* _SHORT PROBLEM_:
Count how many lines in the entries below contain the word "want", and give only that number.

* _PROVIDED DATA_:
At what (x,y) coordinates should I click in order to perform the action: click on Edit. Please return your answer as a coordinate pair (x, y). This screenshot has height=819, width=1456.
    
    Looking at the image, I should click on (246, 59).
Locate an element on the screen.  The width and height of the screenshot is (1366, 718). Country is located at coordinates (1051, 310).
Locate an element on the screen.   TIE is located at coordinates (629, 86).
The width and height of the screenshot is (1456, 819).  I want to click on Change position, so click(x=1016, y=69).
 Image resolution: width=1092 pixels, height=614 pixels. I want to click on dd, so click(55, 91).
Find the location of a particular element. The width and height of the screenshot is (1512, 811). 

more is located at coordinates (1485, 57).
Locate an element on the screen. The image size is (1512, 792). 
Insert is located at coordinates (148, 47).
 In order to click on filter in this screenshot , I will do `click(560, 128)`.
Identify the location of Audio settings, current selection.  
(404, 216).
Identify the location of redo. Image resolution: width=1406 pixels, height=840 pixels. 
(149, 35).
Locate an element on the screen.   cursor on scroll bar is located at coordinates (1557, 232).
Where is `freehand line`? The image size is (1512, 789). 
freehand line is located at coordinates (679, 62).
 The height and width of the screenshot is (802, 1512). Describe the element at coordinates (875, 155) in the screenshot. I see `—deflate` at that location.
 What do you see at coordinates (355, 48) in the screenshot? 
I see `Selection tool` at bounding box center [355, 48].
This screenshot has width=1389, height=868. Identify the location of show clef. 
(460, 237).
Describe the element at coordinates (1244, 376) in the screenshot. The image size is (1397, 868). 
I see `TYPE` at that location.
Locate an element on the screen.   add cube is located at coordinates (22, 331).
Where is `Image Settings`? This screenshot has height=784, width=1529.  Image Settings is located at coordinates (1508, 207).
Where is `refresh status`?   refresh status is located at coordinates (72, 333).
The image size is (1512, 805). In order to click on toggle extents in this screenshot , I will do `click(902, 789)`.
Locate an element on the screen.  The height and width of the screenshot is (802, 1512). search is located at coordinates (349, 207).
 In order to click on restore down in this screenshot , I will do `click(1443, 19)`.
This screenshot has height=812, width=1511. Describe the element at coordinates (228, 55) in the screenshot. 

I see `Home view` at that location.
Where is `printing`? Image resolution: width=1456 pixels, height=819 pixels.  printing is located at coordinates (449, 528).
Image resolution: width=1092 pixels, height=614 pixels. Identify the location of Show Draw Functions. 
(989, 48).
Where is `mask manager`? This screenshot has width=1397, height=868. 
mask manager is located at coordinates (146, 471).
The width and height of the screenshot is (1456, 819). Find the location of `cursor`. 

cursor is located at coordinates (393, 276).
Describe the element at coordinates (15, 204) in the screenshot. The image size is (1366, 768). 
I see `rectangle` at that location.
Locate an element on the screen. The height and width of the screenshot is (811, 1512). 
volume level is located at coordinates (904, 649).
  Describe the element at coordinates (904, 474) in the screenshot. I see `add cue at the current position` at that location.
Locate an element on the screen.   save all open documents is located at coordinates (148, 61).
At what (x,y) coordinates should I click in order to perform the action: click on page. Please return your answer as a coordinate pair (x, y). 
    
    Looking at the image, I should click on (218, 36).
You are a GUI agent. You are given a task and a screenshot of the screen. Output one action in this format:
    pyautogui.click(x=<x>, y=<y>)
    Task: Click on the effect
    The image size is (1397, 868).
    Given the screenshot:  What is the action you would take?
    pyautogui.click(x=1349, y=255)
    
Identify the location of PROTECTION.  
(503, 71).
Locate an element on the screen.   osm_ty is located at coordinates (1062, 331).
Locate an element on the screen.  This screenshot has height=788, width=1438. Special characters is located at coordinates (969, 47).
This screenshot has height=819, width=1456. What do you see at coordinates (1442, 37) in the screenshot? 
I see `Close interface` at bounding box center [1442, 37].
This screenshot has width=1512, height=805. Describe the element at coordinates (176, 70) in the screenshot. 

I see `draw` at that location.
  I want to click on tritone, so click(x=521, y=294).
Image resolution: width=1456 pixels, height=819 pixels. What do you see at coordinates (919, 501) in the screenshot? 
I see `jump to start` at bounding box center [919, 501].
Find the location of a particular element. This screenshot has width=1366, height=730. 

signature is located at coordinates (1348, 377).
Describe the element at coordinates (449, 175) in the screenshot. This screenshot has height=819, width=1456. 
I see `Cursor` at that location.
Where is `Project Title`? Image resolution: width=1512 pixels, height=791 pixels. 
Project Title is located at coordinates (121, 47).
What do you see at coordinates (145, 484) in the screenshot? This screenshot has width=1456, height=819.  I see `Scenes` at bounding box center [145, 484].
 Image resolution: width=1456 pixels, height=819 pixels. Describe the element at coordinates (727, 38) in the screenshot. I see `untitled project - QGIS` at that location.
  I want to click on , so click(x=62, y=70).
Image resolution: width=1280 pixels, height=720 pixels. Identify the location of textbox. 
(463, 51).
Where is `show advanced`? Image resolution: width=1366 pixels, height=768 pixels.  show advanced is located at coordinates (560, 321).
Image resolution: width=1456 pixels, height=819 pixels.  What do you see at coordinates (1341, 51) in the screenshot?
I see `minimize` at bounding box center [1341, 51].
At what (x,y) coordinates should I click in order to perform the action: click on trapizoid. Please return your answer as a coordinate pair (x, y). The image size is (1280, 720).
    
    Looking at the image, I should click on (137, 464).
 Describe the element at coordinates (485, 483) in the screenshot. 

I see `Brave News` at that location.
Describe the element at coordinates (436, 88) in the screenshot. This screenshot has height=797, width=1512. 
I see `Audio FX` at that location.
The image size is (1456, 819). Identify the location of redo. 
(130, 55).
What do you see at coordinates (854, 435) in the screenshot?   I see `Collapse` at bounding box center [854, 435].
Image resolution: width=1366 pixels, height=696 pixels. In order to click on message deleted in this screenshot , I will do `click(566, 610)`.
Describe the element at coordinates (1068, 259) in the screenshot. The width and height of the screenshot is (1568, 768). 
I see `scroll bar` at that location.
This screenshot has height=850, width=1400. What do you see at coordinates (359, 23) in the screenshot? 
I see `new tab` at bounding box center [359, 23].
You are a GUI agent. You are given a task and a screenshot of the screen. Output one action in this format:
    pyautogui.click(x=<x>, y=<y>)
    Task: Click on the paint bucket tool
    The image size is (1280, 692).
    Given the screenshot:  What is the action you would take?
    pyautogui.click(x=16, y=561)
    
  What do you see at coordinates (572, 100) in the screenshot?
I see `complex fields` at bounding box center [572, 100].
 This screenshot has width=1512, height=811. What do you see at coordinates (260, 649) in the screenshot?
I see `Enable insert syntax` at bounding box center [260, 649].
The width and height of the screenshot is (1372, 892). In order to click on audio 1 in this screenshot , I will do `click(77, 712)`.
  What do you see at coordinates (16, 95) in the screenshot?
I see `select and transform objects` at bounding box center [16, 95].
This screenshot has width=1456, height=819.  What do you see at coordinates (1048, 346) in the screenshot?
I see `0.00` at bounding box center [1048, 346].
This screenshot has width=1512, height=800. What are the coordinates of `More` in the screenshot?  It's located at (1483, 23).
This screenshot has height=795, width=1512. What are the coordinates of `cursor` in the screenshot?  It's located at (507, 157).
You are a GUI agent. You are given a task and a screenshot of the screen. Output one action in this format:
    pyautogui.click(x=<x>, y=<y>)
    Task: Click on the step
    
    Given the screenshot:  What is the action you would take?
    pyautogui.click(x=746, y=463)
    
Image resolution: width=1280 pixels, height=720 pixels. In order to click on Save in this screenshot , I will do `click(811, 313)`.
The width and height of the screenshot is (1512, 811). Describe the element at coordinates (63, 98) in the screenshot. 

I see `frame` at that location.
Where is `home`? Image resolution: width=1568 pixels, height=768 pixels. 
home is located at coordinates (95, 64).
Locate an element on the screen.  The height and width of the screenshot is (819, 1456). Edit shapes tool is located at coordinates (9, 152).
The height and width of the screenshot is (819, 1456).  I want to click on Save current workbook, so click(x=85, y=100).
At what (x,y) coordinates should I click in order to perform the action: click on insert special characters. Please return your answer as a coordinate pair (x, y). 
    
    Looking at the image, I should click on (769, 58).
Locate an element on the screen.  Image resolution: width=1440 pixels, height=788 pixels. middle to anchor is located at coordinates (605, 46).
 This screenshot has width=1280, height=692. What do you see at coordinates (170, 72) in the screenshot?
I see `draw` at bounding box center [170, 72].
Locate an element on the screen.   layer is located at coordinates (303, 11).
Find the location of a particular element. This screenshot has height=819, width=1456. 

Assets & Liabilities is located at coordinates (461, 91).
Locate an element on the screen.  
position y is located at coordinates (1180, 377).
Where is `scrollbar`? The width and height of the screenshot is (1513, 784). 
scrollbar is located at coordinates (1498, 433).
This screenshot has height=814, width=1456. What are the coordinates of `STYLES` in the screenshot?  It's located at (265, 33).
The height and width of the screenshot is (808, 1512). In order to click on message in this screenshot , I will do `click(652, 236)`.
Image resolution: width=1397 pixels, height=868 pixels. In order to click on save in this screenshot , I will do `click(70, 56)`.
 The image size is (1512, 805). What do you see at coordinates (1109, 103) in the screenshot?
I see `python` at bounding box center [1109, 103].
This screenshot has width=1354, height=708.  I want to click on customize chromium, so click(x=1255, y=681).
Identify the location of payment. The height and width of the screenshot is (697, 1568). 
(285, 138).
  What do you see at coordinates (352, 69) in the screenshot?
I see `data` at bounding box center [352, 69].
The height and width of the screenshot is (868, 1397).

* _RIGHT ANSWER_:
6